Tudo começou quando, a 11 de Agosto de 1973, no Bronx, em Nova Iorque (EUA), aconteceu uma festa de aniversário. Não foi uma festa qualquer, trata-se da que muitos consideram ter sido a manifestação original do que ficou conhecido como Hip Hop, uma “block-party”.

A origem da palavra Hip Hop é incerta. Muitos relacionam com antigas gírias das periferias da costa leste dos EUA.

Kool Herc, que carrega o título de pai desta cultura, é um imigrante jamaicano que levou consigo para os EUA diversos elementos da cultura Sound System. Outros ritmos da música negra daquela época, como o soul, também foram extremamente importantes para o início do hip hop.

A cultura negra é a base da origem do movimento, seja com o resgate da percussão, tão comum às manifestações culturais africanas, proibida por um período na sua terra natal, ou com o MC como fio de continuidade dos griots, mestres da oralidade. Por isso o Hip Hop é parte integrante, e em evolução, da cultura negra.

O movimento tem apenas 47 anos, o que é relativamente recente. Porém, sua influência no mundo é gigantesca, sendo responsável por elevar a autoestima da juventude periférica, principalmente não-branca. Um dos seus produtos, o rap, é considerado por pesquisadores o ritmo mais ouvido e influente no mundo.

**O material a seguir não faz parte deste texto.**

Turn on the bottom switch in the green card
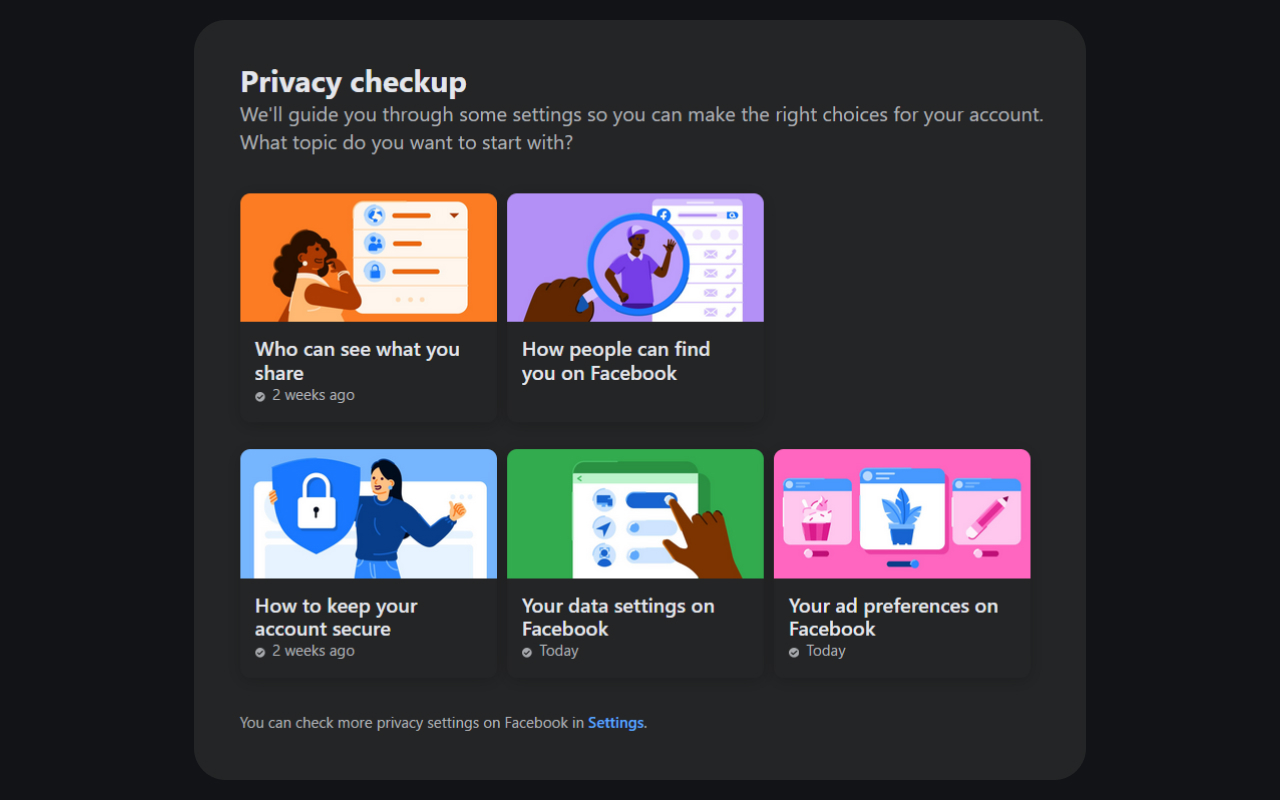This screenshot has width=1280, height=800. click(x=652, y=554)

Está presente em diversos países, abrindo caminhos para setores marginalizados da sociedade através da cultura.

Apesar da constante mercantilização dos seus elementos, que leva à separação destes, o Hip Hop renova-se constantemente, mostrando uma incrível capacidade de opor-se à indústria cultural tradicional e fazer trabalhar mentes e corações até então desacreditados.